• GOAL OF THE EXERCISE:
Copy the records from their start through the line containing "coord(633,280)", requests included, and shift every coordinate in the answers by -97.

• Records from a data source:
>>>>>
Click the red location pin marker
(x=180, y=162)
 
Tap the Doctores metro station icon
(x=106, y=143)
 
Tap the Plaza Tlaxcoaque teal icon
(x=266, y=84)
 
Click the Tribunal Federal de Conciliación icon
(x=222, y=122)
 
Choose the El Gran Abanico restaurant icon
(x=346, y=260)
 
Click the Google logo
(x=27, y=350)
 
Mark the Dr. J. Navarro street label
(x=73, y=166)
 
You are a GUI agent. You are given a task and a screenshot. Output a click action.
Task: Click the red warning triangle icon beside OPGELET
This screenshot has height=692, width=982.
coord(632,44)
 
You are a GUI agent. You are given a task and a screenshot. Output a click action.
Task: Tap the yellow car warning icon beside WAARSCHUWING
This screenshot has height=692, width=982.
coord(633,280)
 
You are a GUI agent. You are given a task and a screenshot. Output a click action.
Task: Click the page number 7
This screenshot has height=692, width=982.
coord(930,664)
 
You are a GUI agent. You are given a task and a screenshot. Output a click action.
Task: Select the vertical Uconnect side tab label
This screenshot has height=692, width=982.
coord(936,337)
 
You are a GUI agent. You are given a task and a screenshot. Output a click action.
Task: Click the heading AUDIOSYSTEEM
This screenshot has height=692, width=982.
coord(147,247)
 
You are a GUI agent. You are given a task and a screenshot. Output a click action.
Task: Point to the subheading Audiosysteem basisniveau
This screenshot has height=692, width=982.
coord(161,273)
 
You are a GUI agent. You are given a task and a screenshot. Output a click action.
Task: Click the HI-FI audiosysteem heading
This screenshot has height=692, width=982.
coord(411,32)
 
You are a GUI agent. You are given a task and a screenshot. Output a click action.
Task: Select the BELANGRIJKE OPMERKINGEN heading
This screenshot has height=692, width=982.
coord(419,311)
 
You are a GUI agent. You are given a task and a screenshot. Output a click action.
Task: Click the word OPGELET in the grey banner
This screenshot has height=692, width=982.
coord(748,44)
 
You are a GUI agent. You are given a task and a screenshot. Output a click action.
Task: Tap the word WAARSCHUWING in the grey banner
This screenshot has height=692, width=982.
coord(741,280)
<<<<<
• FINAL RESULT:
Click the red location pin marker
(x=83, y=65)
 
Tap the Doctores metro station icon
(x=9, y=46)
 
Tap the Plaza Tlaxcoaque teal icon
(x=169, y=-13)
 
Click the Tribunal Federal de Conciliación icon
(x=125, y=25)
 
Choose the El Gran Abanico restaurant icon
(x=249, y=163)
 
Click the Google logo
(x=-70, y=253)
 
Mark the Dr. J. Navarro street label
(x=-24, y=69)
 
You are a GUI agent. You are given a task and a screenshot. Output a click action.
Task: Click the red warning triangle icon beside OPGELET
This screenshot has height=692, width=982.
coord(535,-53)
 
You are a GUI agent. You are given a task and a screenshot. Output a click action.
Task: Tap the yellow car warning icon beside WAARSCHUWING
This screenshot has height=692, width=982.
coord(536,183)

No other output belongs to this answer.